Elle ne m’est pas inconnue car je l’aime, et j’ai choisi d’y vivre en la voyant chaque matin en ouvrant mes volets.
La Loire a et a eu, au fil des siècles, une immense particularité. C’est un fleuve indompté et c’est même le seul fleuve sauvage de France. Elle charie sable sur sable et au fil des siècles le sable a déplacé les îles au gré des eaux.
Rien n’est donc comparable entre 1619 et les siècles suivant quant aux îles de Loire.
Je pense donc qu’il est vain de retrouver avec précision un terrain sur une île d’antan !!!!
Odile
PS et ces temps ci, ce n’est certes pas de la Loire dont les médias nous assomment d’infos, mais bien de nos côtes qui elles aussi se déplacent…
Bonsoir Me Halbert
Je constate avec plaisir que votre vivacité reste intacte👍. Loin de moi la pensée de critiquer votre interprétation, mais je suis comme vous passionné du bord de Loire, et curieux de toutes les énigmes qu’elle nous a laissées. J’ai eu la grande chance d’habiter aux Lombardieres ou j’ai passé des heures sur ses bans De sable.
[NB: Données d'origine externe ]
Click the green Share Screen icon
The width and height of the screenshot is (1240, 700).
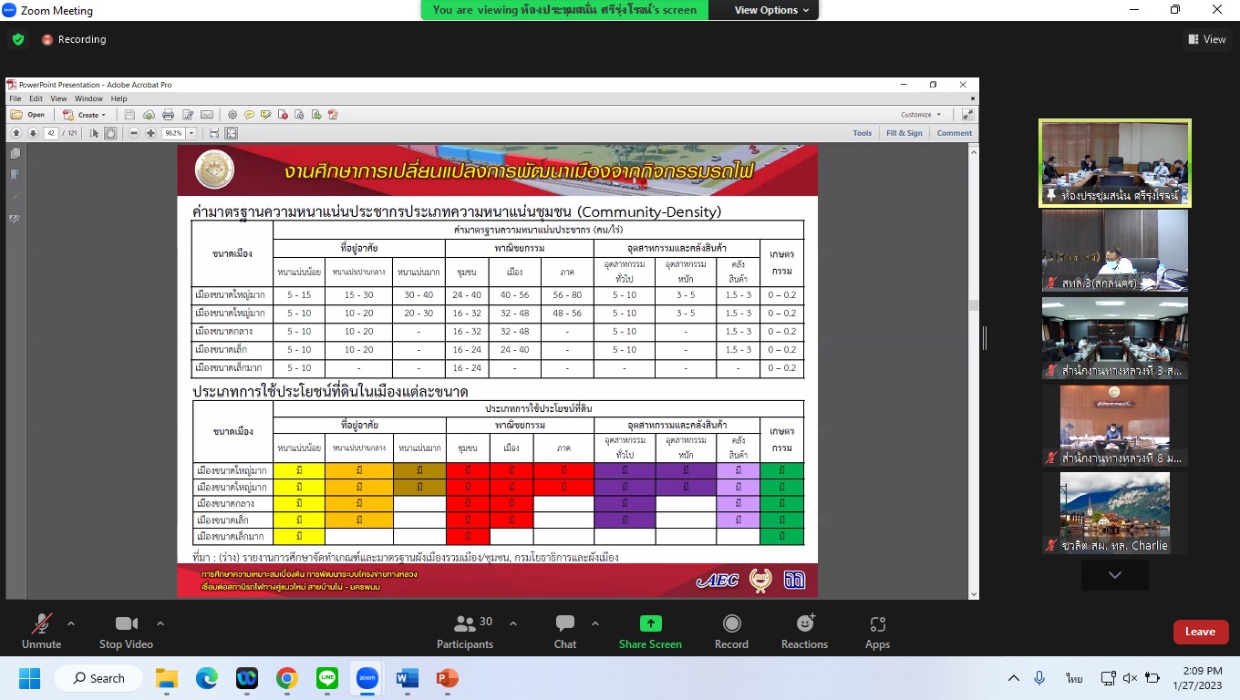[x=650, y=623]
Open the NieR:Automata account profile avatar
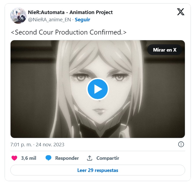The width and height of the screenshot is (193, 183). [18, 16]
Dans l’acte de x de jean cady fils de jean le notaire, le 5/5/1626, le marié est résident a « L’Isle Embardiere » qui me semble proche du nom actuel des Lombardieres d’aujourd’hui. Autre hypothèse possible que la toponymie nous permet.
Très cordialement
Olivier Moreau.
Bonjour
Oui, je suis toujours aussi vivace, mais parfois c’est que je comprends pas tout ce qu’on m’écrit.
Ainsi, mon article et ma retranscription portent dans le titre le lieu « l’île des Lombardières ». Alors je ne comprends pas qu’on me rapelle un cadastre de Napoléon disant « l’aimioderie ».
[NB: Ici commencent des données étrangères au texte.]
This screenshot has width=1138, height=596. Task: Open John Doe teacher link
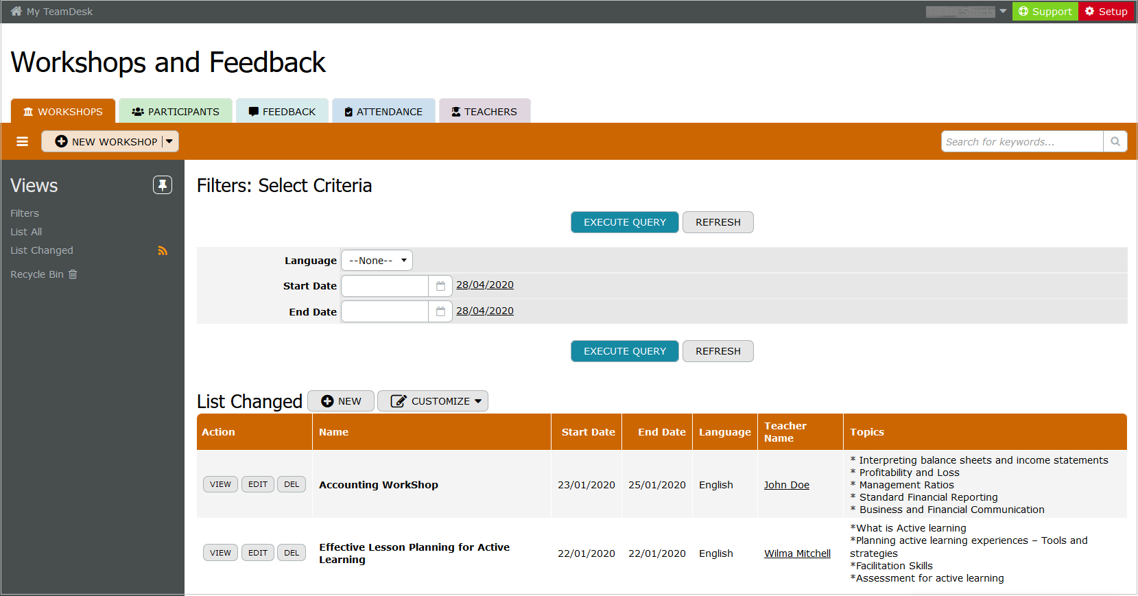pyautogui.click(x=786, y=485)
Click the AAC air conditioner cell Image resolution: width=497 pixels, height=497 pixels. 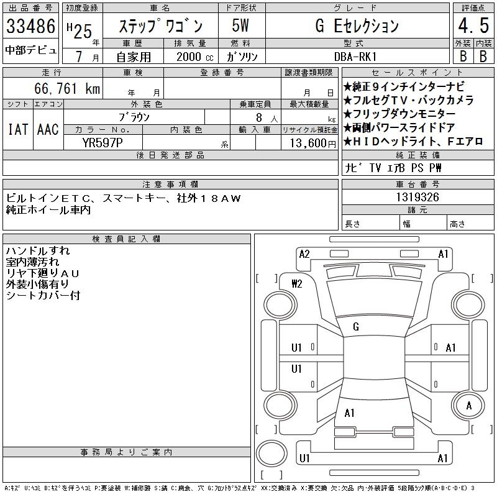pos(48,129)
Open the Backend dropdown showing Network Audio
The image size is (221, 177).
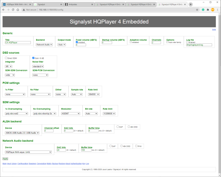(x=44, y=45)
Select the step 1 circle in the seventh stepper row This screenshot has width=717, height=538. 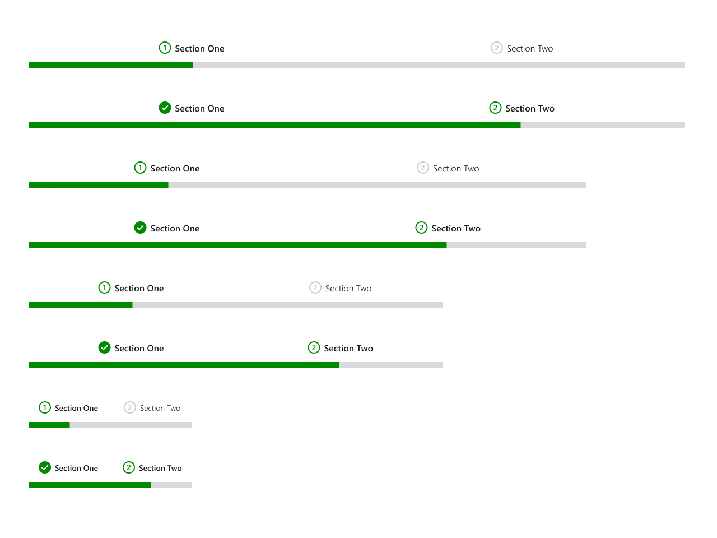pos(45,407)
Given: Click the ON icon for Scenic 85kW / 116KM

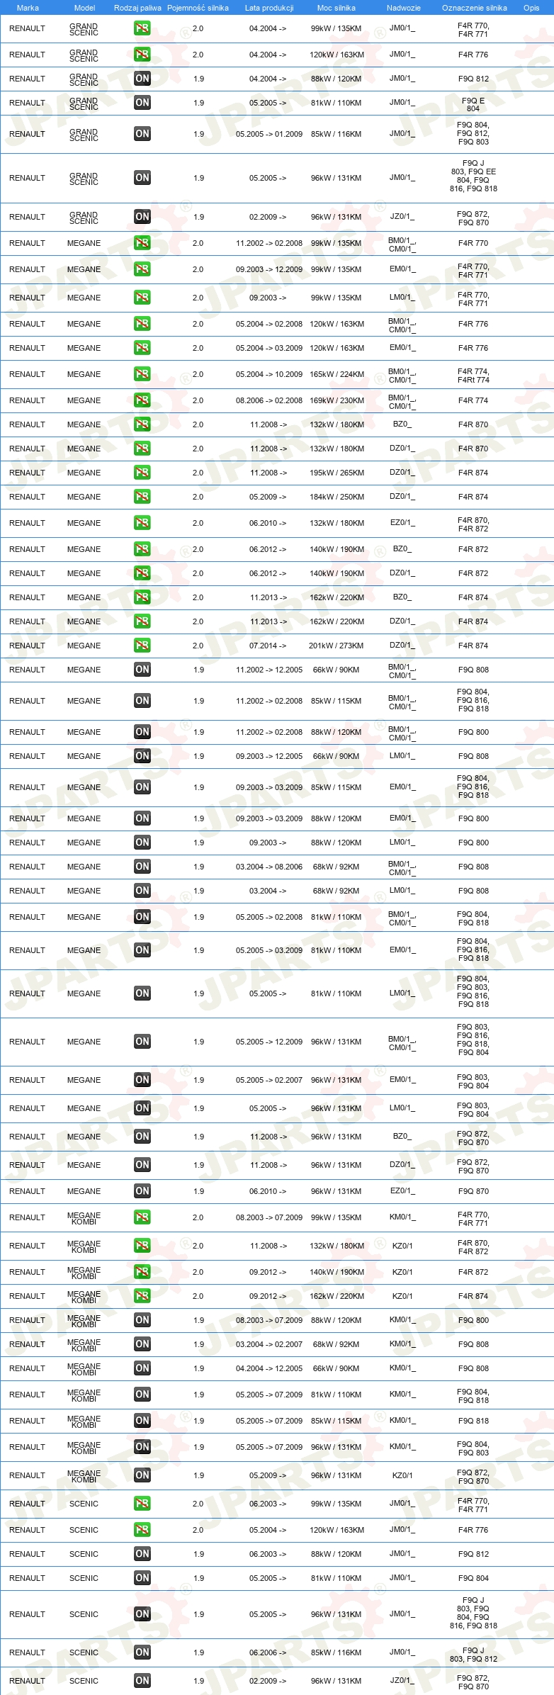Looking at the screenshot, I should click(x=142, y=1652).
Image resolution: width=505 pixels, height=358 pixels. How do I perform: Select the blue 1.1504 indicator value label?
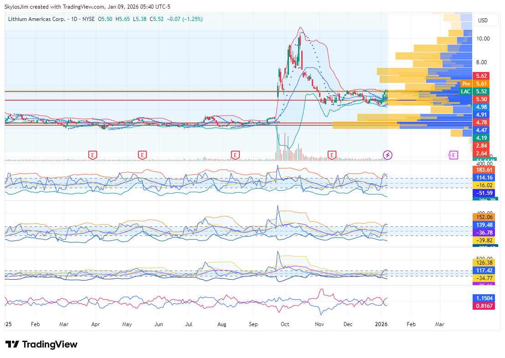coord(484,298)
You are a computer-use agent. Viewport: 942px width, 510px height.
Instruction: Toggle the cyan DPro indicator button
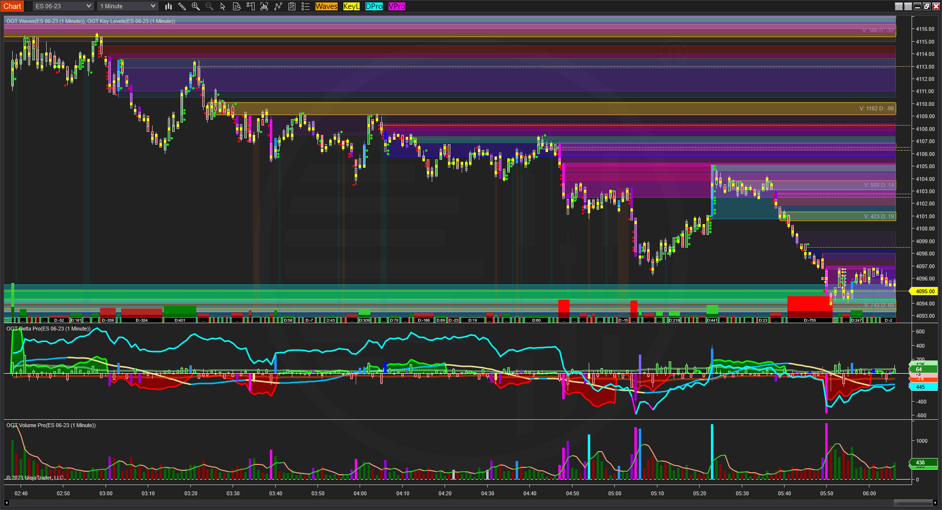(374, 6)
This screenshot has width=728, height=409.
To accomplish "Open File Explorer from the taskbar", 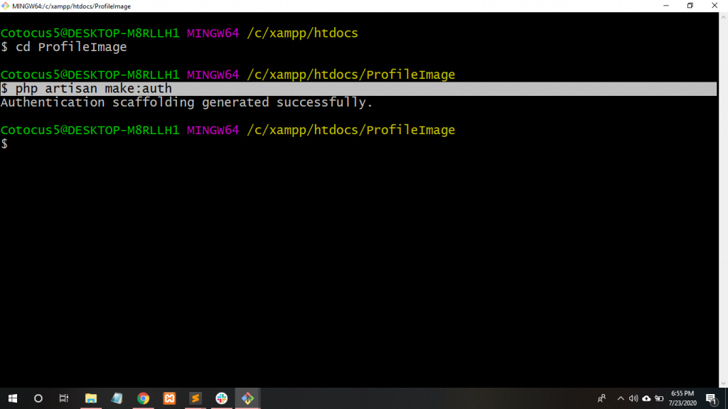I will (91, 398).
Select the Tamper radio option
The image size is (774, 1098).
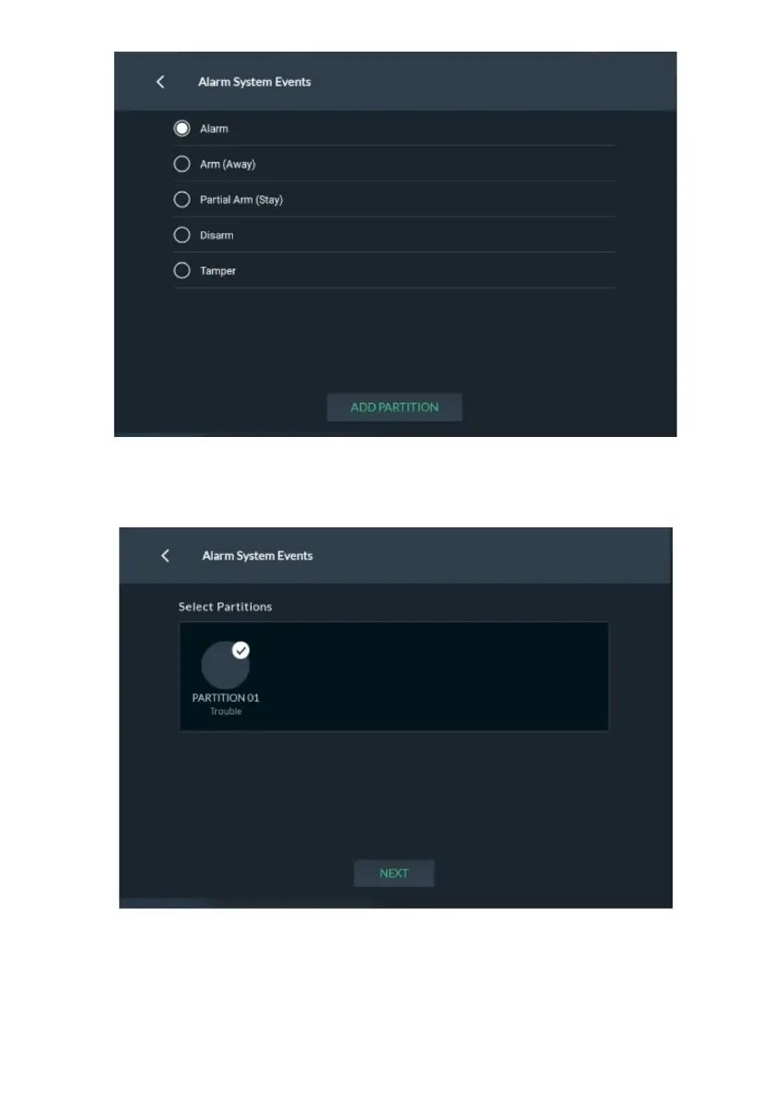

En effet, non seulement une île de Loire est une chose très mouvante au fil des siècles, mais mieux, les noms de lieu ont souvent été modifiés et/ou altérés au fil des siècles.
Votre enfance sur l’île des Lombardières ne date pas de 1619 !
Quand je retranscris les actes anciens, je suis transportée à l’époque de l’acte et mon esprit n’est en rien en 2018.
Désolée !
Odile
bonjour,
le problème de la correspondance par mail est qu’elle altère par des raccourcis les idées qu’on exprimerait plus précisément par la parole. Je me suis sans doute mal exprimé, mais les iles de Loire sont loin d’être toutes des bancs de sable fugaces. Si leurs délimitations varient effectivement avec les crues annuelles, elles n’en restent pas moins des terres fertiles complantées d’arbres majestueux qui sont exploitées depuis des siècles et ne seraient pas abandonnées par leurs propriétaires tant la fertilité assurée par les alluvions ligériens leur assure un rendement efficace. Elles sont immenses en effet à l’aplomb de Rochefort/Loire : l’une est délimitée par un des bras du Louet et la Loire au nord et prend le nom du hameau situé en face de Béhuard = Les Lombardières, l’autre est limitée par la Loire et la boire pélisse rarement en eau en été et se termine à Chalonnes… Ces deux « iles » sont parallères, mais celle de L’aimiodière pourrait aussi correspondre à la description. C’est seulement cet élément que je voulais signaler.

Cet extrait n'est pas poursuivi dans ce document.